CDC Confirms Continued Susceptibility of N meningitidis to Indicated Antibiotics

Surveillance of N meningitidis finds that resistance is rare, with intermediate susceptibility to penicillin consistent year-to-year.


Although Neisseria meningitidis remains a cause of life-threatening invasive meningococcal disease (IMD), its incidence has declined since 2005, and its resistance to indicated antibiotics remains rare, according to a new report from the Centers for Disease Control and Prevention (CDC).

The CDC examined meningococcal isolates from 2 domestic surveillance programs.
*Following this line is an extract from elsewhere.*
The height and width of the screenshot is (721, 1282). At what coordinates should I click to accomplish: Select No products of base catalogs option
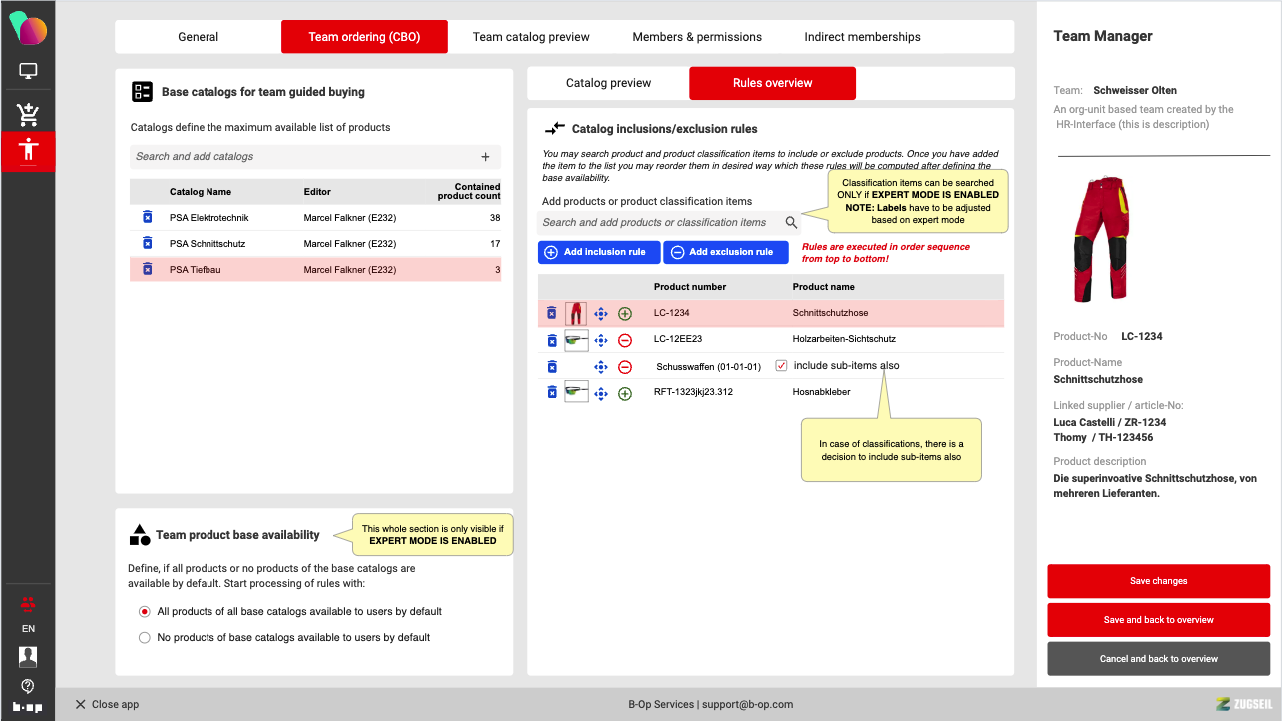click(x=145, y=637)
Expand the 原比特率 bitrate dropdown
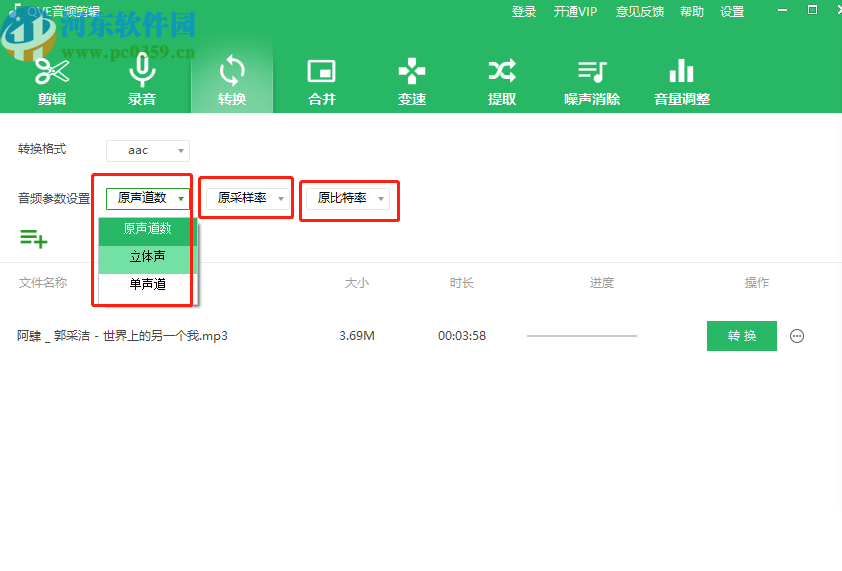842x571 pixels. click(347, 199)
The Active Bacterial Core Surveillance (ABC) is a population- and laboratory-based surveillance system for invasive bacterial pathogens in 10 catchment areas that comprised approximately 44.2 million US residents between 2012-2016. The national Enhanced Meningococcal Disease Surveillance (EMDS) provided isolates from 45 states and 3 large jurisdiction health departments, including the 10 in the ABC, for 2015-2016. Trends were also derived from comparison to the ABC isolates from 2004 to 2011.

"Phenotypic AMR (antimicrobial resistance) surveys of isolates collected from US IMD cases, along with genetic investigations into the mechanisms of resistance, are important for ensuring that current antibiotic treatment and prophylaxis recommendations remain relevant," explained lead author Caelin Potts, PhD, Division of Bacterial Diseases, National Center for Immunization and Respiratory Diseases, CDC, Atlanta, GA, and colleagues.

The investigators note that although treatment resistant N meningitidis is uncommon in the US, there have been multiple reduced antimicrobial susceptibility phenotypes and resistance detected globally. These include reports, albeit infrequent and unconfirmed by the CDC, of resistance to third generation cephalosporins. In addition, reports of intermediate susceptibility to penicillins, consistent year-to-year in the US but increasing in several countries, have necessitated recommendations to confirm susceptibility to penicillin before its use.

"When comparing ABC isolates with reduced susceptibility by year, no clear changes in susceptibility were observed during 2012-2016," Potts and colleagues indicated.

The investigators report that all tested isolates were susceptible to the six antibiotics assessed: cefotaxime, ceftriaxone, meropenem, rifampin, minocycline and azithromycin. Isolates with reduced susceptibility to fluoroquinolones were rare, as were penicillin-resistant isolates.

There were, however, multiple patterns of reduced susceptibility to ampicillin, penicillin G, ciprofloxacin, levofloxacin; as well as to trimethoprim-sulfamethoxazole, which is not currently recommended to treat IMD. The investigators identified isolates containing allele 327 of the penA gene, which encodes penicillin binding protein 2. There have also been mosaic alleles in the penA gene that result in several amino acid substitutionslinked to intermediate susceptibility to penicillins.

"The increased penicillin-intermediate isolates could still pose a concern for individuals being treated with complement inhibitors, who sometimes receive long-term penicillin prophylaxis," Potts and colleagues cautioned.

In accompanying commentary, Muhamed-Kheir Taha, MD, PhD and Ala-Eddine Deghmane, PhD, Invasive Bacterial Infections Unit, Institut Pasteur, Paris, France, point out that beta-lactams are the usual recommended antibiotics to treat IMD; with other antibiotics commonly used for prophylaxis including rifampicin, ciprofloxacin and the third-generation cephalosporin, ceftriaxone.

They note that treatment is often initiated empirically before the results of antibiotic susceptibility testing are available, given the approximate 10% fatality of treated cases; and that approximately 25% of survivors suffer long-term sequelae.

"The surveillance in N meningitidis of resistance to antibiotics that are currently used for the treatment and prophylaxis of IMD is an important public health issue," Taha and Deghamane emphasize. "Standardized methods, protocols and breakpoints are key elements in this surveillance that require not only conventional methods but also molecular methods using nucleotide sequence-based typing."